O bebê de proveta envolto ainda pelas neblinas de Siruiz

Parte substancial dos direitos reprodutivos está nas neblinas de Siruiz, caso do aborto e da geração do chamado "bebê de proveta", cada um com sua gama própria de questões morais, éticas, técnicas, religiosas e políticas.

Relembro: Siruiz é um jagunço-poeta envolto em neblinas, donde brotam a canção de Siruiz, uma profecia da sina de Riobaldo, uma toada bela e muito estranha, que é um poema épico-lírico sobre um encontro inevitável e fatal, que emocionou Riobaldo: "Aquilo molhou minha ideia" ("Grande Sertão: Veredas", de Guimarães Rosa).

Até 14.12.2010, norteavam a criação do bebê de proveta: a Resolução CFM 1.358/1992 (Normas Éticas em Reprodução Humana); a Resolução CFM 1.623/2001 (sobre captação, processamento, armazenamento, distribuição e efetivação de transplante de tecidos e células para fim terapêutico); e a Lei de Biossegurança (lei nº 11.105/2005), que autorizou pesquisas com células-tronco de embriões inviáveis ou congelados há mais de três anos, pós-consentimentos de seus genitores (art. 5º), e proíbe a clonagem humana e a engenharia genética em célula germinal, zigoto e embrião humanos (art. 6º).
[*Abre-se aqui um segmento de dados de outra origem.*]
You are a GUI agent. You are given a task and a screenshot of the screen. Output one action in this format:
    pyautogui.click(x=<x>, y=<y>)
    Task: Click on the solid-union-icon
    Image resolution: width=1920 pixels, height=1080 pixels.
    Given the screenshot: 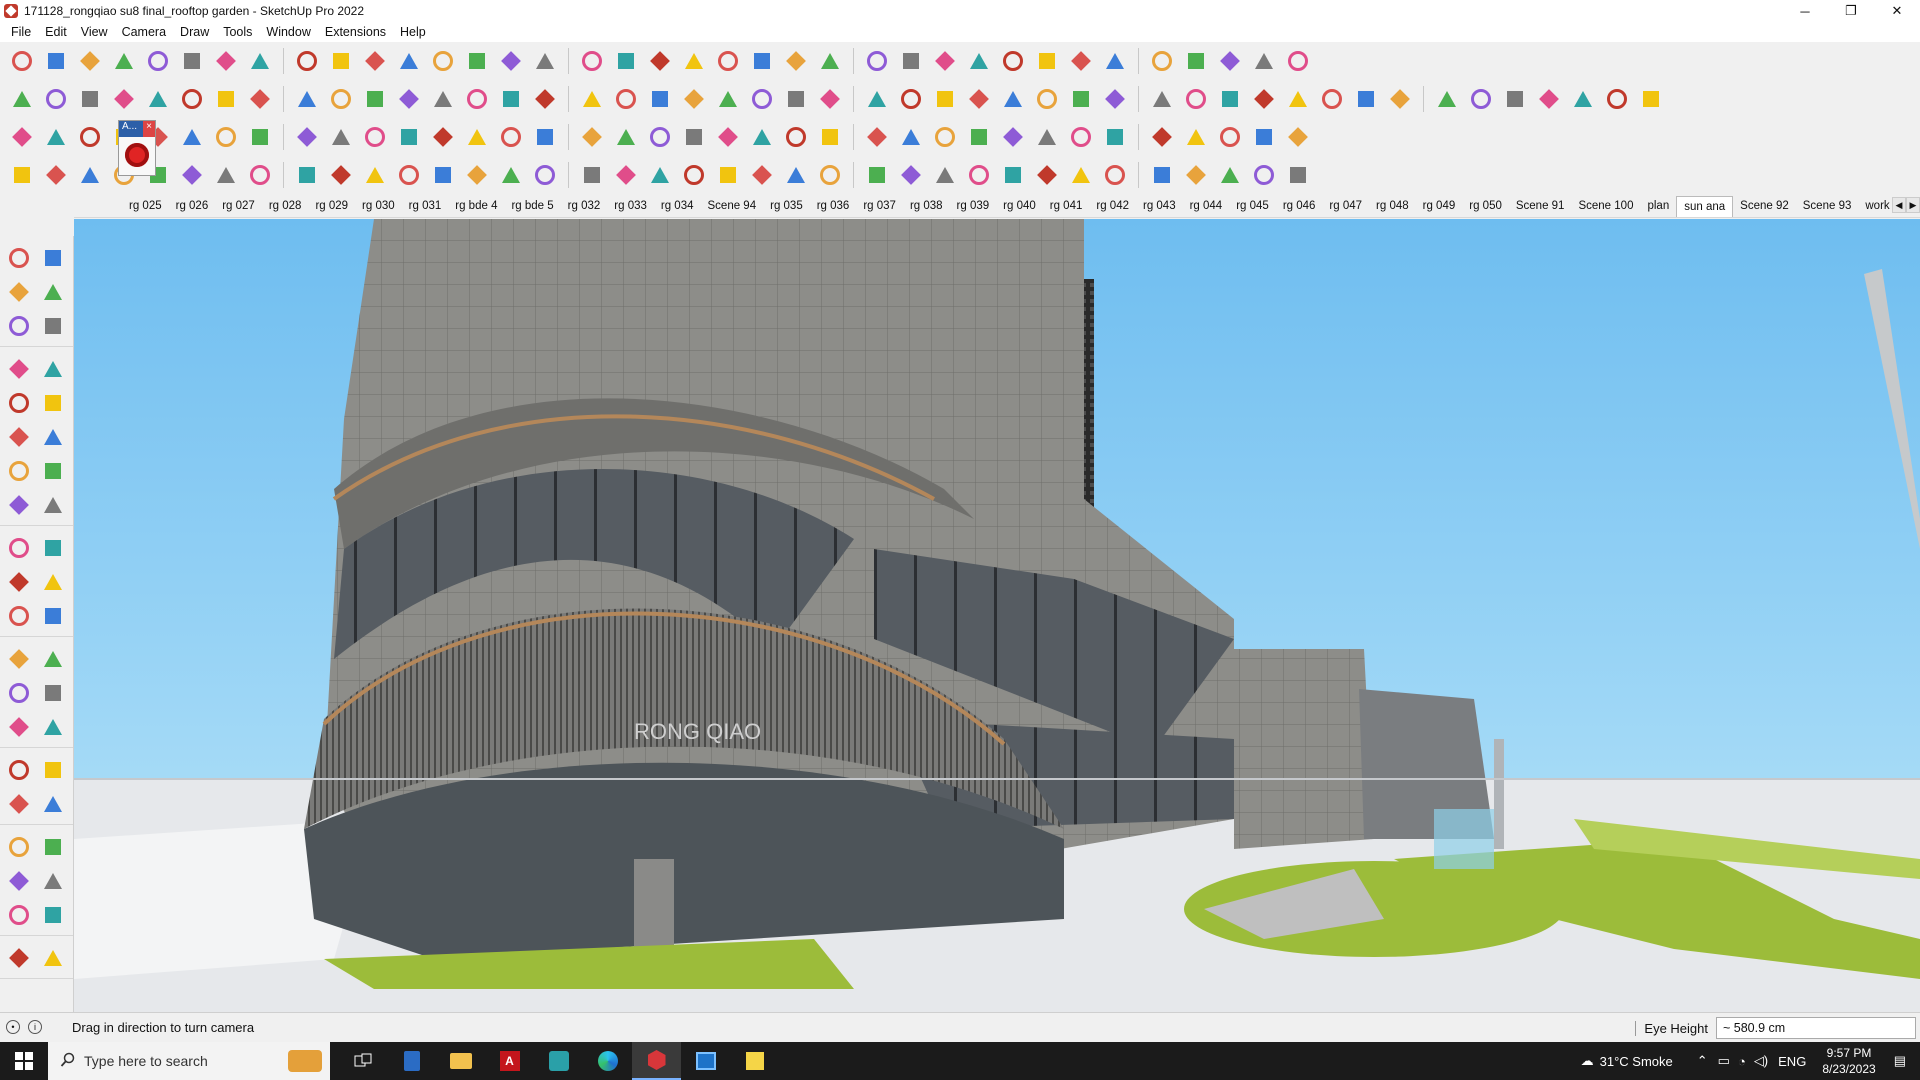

Em 15.12.2010, o Conselho Federal de Medicina (CFM) publicou a Resolução CFM 1.957/2010 (normas éticas para a utilização das técnicas de reprodução assistida), que atualiza e revoga a Resolução CFM 1.358/92, com vistas a coibir abusos éticos e, de algum modo, ainda que débil, parte dos descalabros técnicos.

Segundo uma visão bioética, destaco como mérito da nova resolução a lucidez científica, que constava em dois pontos da resolução anterior, de explicitar que os procedimentos da fertilização in vitro (FIV) não tratam, nem curam infertilidade: "As técnicas de reprodução assistida (RA) têm o papel de auxiliar na resolução dos problemas de reprodução humana, facilitando o processo de procriação quando outras terapêuticas tenham se revelado ineficazes ou consideradas inapropriadas"; e "As técnicas de RA podem ser utilizadas desde que exista probabilidade efetiva de sucesso e não se incorra em risco grave de saúde para a paciente ou o possível descendente" – aqui, como diria vovó, "a porca torce o rabo", pois ainda são procedimentos experimentais que foram alçados, açodadamente, à condição de prática médica segura!

Novidades: ampliação do leque de "pacientes das técnicas da RA": substituiu a palavra "mulher" por "pessoas" e aboliu o item 2: "Estando casada ou em união estável, será necessária a aprovação do cônjuge ou do companheiro, após processo semelhante de consentimento informado"; definiu medidas de prevenção à gravidez múltipla; e "Não constitui ilícito ético a RA post mortem, desde que haja autorização prévia específica do(a) falecido(a)". Manteve sob as neblinas de Siruiz (quem cala consente) biotecnologias que mereciam abordagem científica à luz dos saberes e ignorâncias científicas atuais, a exemplo do "turbinamento de óvulos" (injeção de 10% de citoplasma de óvulo jovem em óvulo em senescência), que, embora não trocando genes, modifica o código genético humano, ao "misturar" duas fontes de DNA mitocondrial, gerando uma quimera!

Parafraseando Guimarães Rosa – "Eu quase nada sei, mas desconfio de muita coisa" -, repito: "A reprodução humana assistida (RHA) é um campo minado de procedimentos experimentais e inseguros que, no Brasil, ainda é terra de ninguém. É abusivo que o Ministério da Saúde não tenha elaborado uma norma técnica sobre RHA até hoje". É, "quem cala consente"!